RESEARCH/From marsh to desert and back—if…
Where exactly was the biblical Garden of Eden? Some scholars think it was in the fertile wetlands where the Tigris and Euphrates rivers meet in southeastern Iraq. For thousands of years, the area was home to people known as the marsh Arabs, who made their living fishing, growing rice and tending water buffalo.
Today, that way of life has all but disappeared. The water was drained to create large agricultural tracts controlled by cronies of Saddam Hussein. The marsh Arabs were killed or driven into refugee camps for daring to rise up against the government after the Gulf War. But the fall of Hussein doesn’t end the threat.
In Turkey, where the two rivers rise, the government has embarked on a huge hydro-agricultural project, which will significantly reduce the flow of both rivers. And oil has been discovered under the marshlands.
Can anything be done to save this unique ecosystem? Professor Robert Giegengack, chair of Earth and Environmental Science, and Thomas Naff, emeritus professor of Asian and Middle Eastern studies, say it is not too late. “You can build a marshland from scratch if you have the resources and the time,” said Giegengack, “but it is vastly more expensive than if you re-flood it in time for the local vegetation to reseed.”
The best chance would be with one of the two marshes that are left—Al Huwaiza. “It would take lots of money—tens of millions of dollars and it would take time,” said Naff. “If they get at it right away, they can do it.”
Giegengack, Naff and other colleagues have created the University of Pennsylvania Iraq Consortium. “We are proposing to go in and do the essential ecological, epidemiological, and public health road work for providing sufficient quantity and quality of water to the Iraqi people,” said Naff, who has been studying the marshland for over 20 years. Their proposal states, “Iraq’s water system will be at the heart of any reconstruction program—food supply, public health, urban and rural demographic migratory issues (including refugees), the speed and success of economic development and oil production that cannot be carried out without the significant quantities of water.”
“In the Middle East, water and oil do mix,” says Naff. “It takes a lot of water to produce one barrel of oil. Most of it will not be fresh, but in certain stages and for certain procedures fresh water is essential.”

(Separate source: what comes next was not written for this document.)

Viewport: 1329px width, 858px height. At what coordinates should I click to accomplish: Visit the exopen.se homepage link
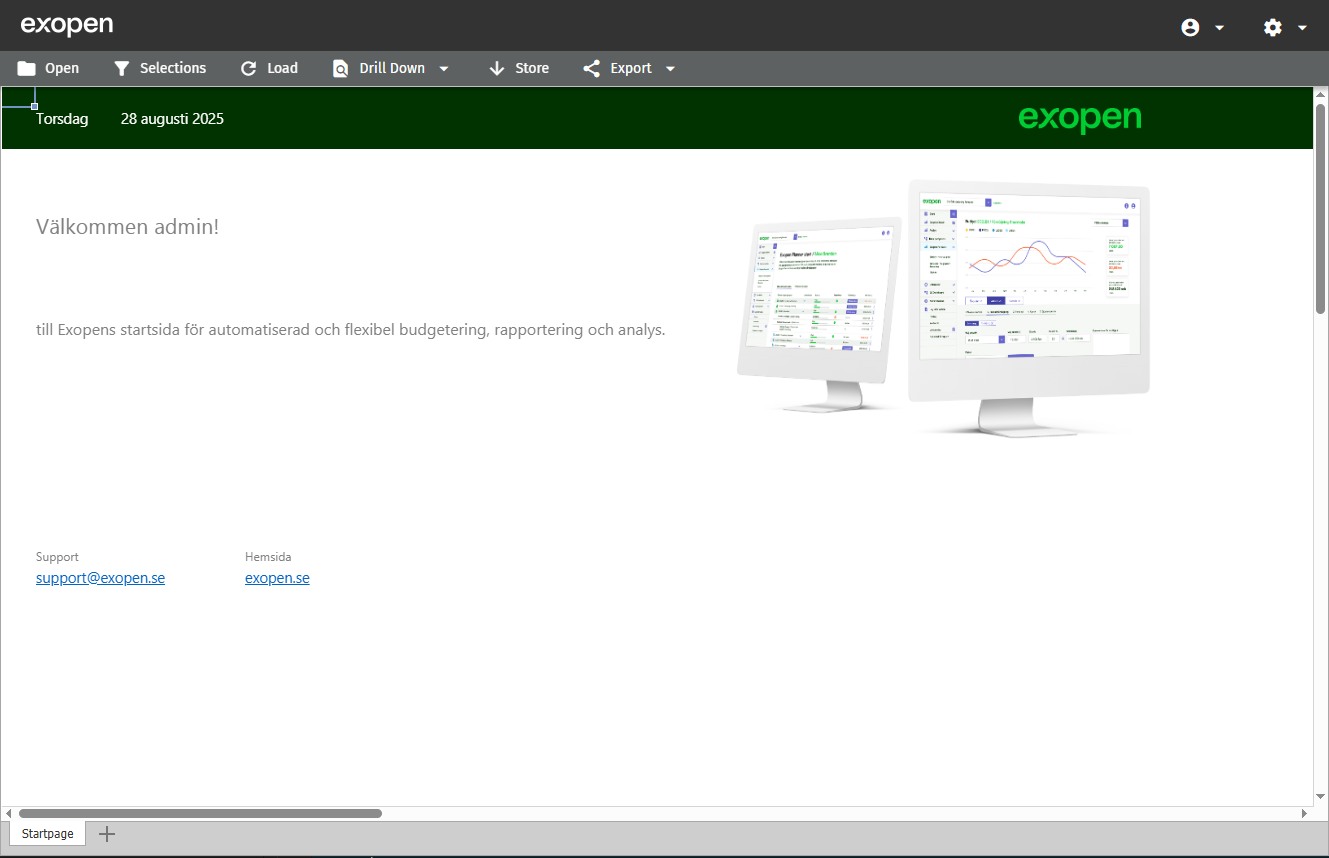tap(277, 578)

Their proposal has gone to the State Department and the U.S. Agency for International Development. The U.S. Army Corps of Engineers have contacted them for the data they have. “You have to see what is happening, analyze it, make recommendations and do the kind of modeling that is essential,” says Naff. “What they haven’t done—and what is needed—what we are proposing to do is the basic groundwork.”